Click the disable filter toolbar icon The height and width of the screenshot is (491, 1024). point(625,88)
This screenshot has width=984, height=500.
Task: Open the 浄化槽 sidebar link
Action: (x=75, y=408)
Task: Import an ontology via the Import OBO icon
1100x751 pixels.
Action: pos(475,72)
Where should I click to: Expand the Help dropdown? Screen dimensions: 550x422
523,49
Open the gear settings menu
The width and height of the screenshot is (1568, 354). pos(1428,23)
++++
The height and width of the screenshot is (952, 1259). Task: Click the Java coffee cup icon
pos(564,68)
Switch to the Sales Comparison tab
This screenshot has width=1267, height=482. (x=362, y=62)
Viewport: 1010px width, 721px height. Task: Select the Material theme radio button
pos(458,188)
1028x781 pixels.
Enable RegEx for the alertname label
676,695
++++
**Problem**
Using the records above, copy word for word the line with "Click the disable", the line with "Task: Import an", and every line between them.

**Solved exercise**
Click the disable filter toolbar icon The height and width of the screenshot is (491, 1024). point(625,88)
This screenshot has width=984, height=500.
Task: Open the 浄化槽 sidebar link
Action: (x=75, y=408)
Task: Import an ontology via the Import OBO icon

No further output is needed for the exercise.